WORK INSTRUCTIONS | From the passage below on attacks against Christians in Egypt and Sudan, list every person identified by name. Leave out names that appear only as part of a church's name.

PASSAGE SHOWN |
* START *

The political chaos that followed the Feb. 11 resignation of President Hosni Mubarak helped create conditions for a series of attacks, including a Muslim mob in Sool village south of Cairo on March 4-5 burning down a church building and nearly killing a parish priest after an imam issued a call to “Kill all the Christians.” The attack on the Church of the Two Martyrs St. George and St. Mina started on March 4 and lasted through most of March 5. On Sept. 30, a 3,000-strong mob of hard-line and Salafi Muslims attacked Mar Gerges Church in the Elmarenab village of Aswan, torching the structure and then looting and burning nearby Christian-owned homes and businesses.
These attacks set the stage for the Egyptian Army’s Oct. 9 massacre of demonstrators, mostly Christians, protesting the Mar Gerges destruction at the television and radio broadcasting building commonly known as the Maspero Building. The army shot into the crowd and rammed riot-control vehicles into the protestors.
*** Photos of the church bombed on Jan. 1, along with photos of demonstrators injured during the protests, are available for subscribers, to be used with credit to World Watch Monitor. High resolution photos are also available.
5 – In Sudan, anti-Christian hostilities galvanise in north
The secession of South Sudan in July left Christians in the north more vulnerable to the Islamist bent of President Omar al-Bashir, and territorial warfare in states along the north-south divide targeted Christians. The Sudanese leader, wanted for crimes against humanity by the International Criminal Court, vowed to impose a stricter form of Islam on Sudan, but some local officials and citizens were already emboldened to vent anti-Christian aggression – sending ominous text-messages to Christian leaders, demolishing and threatening to demolish church buildings and attacking Christians. On July 18 Muslim extremists attacked the home of Anglican Church of Sudan Bishop Andudu Adam Elnail in an attempt to kill him and two other pastors, Luka Bulus and Thomas Youhana, who all happened to be out of the house at the time. No one was hurt, but the assailants left a threatening letter warning them of similar attacks.
Muslims in Omdurman West long opposed to a Sudanese Church of Christ near Khartoum attacked Christians trying to finish constructing their building on Aug. 5, claiming that Christianity was no longer an accepted religion in the country. Muslims in the north, where an estimated 1 million Christians still live following the secession of South Sudan on July 9, fear the potential influence of the church. “They want to reduce or restrict the number of churches, so that they can put more pressure on believers,” said one church leader.
In the border areas of Abyei, South Kordofan and Blue Nile, Christian communities and church buildings have been targeted. In Sudan’s embattled South Kordofan state, military intelligence agents killed one Christian, and Islamic militants sympathetic to the government slaughtered another in June after attacking churches. Sudan Armed Forces Intelligence (SAF) detained Nimeri Philip Kalo, a student at St. Paul Major Seminary, on June 8 near the gate of the United Nations Mission in Sudan in Kadugli’s al Shaeer area and shot him in front of bystanders. Kalo and other Christians were fleeing the town after Muslim militias loyal to the SAF attacked and looted at least three church buildings in Kadugli, they said. On June 8, Islamic militants loyal to the SAF slaughtered a young Christian man by sword in Kadugli Market. Adeeb Gismalla Aksam, 33, was a bus driver whose father is an elder with the Evangelical Church in Kadugli. The Islamic militias were heard shouting Allahu-akbar (God is greater) as they began shooting at a Roman Catholic Church building the same day.

* END *

COLLECTED DATA |
* START *

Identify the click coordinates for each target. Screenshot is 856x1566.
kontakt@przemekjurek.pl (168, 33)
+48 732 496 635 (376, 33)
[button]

* END *

ANSWER TO THE PROBLEM | Hosni Mubarak, Omar al-Bashir, Andudu Adam Elnail, Luka Bulus, Thomas Youhana, Nimeri Philip Kalo, Adeeb Gismalla Aksam